Note: a careful reader will notice that the same piece of data might have multiple valid refs pointing to it. Consider the following case:

  1. wandb-artifact:///example_entity/example_project/example_artifact:abc123/obj#attr/rows/index/10/key/input
  2. wandb-artifact:///example_entity/example_project/example_artifact:abc123/rows/0#index/10/key/input

Both of these refs will return the same exact data (assuming that the obj object's rows property is a pointer to the rows/0 entry.). While this is perfectly fine and valid, it has a problem. Case 2 breaks the relationship as we no longer know that the data was derived from traversing into the dataset itself. If you are given reference 2, then you have no way of knowing that it is actually a descendant member of wandb-artifact:///example_entity/example_project/example_artifact:abc123/obj (other than maybe by convention). Reference 2 is a biproduct of the serialization format, not the logical "thing" the user is using. Therefore, when constructing refs, we always prefer case 1. However, an important exception to this rule is if during the object extra traversal, we "jump" to completely new artifact, then we restart the ref there.
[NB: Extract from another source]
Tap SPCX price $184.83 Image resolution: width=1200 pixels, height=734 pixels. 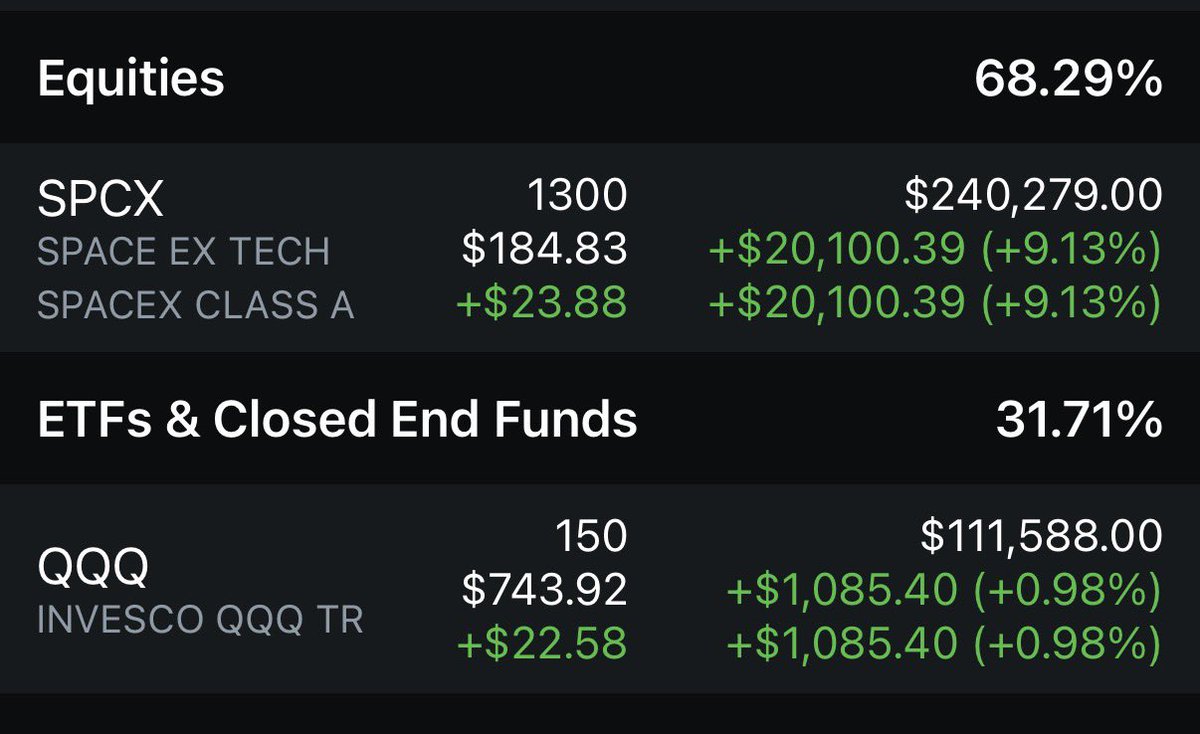[x=544, y=249]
This allows us to preserve the name of the object.

Further idea: We should probably add a ?hash=CONTENT_HASH at the end of refs - this would allow us to know if two entries in the same dataset are actually the same content. We can't purely rely on the artifact hash for uniqueness since the ref could be pointing to a deep member of the artifact.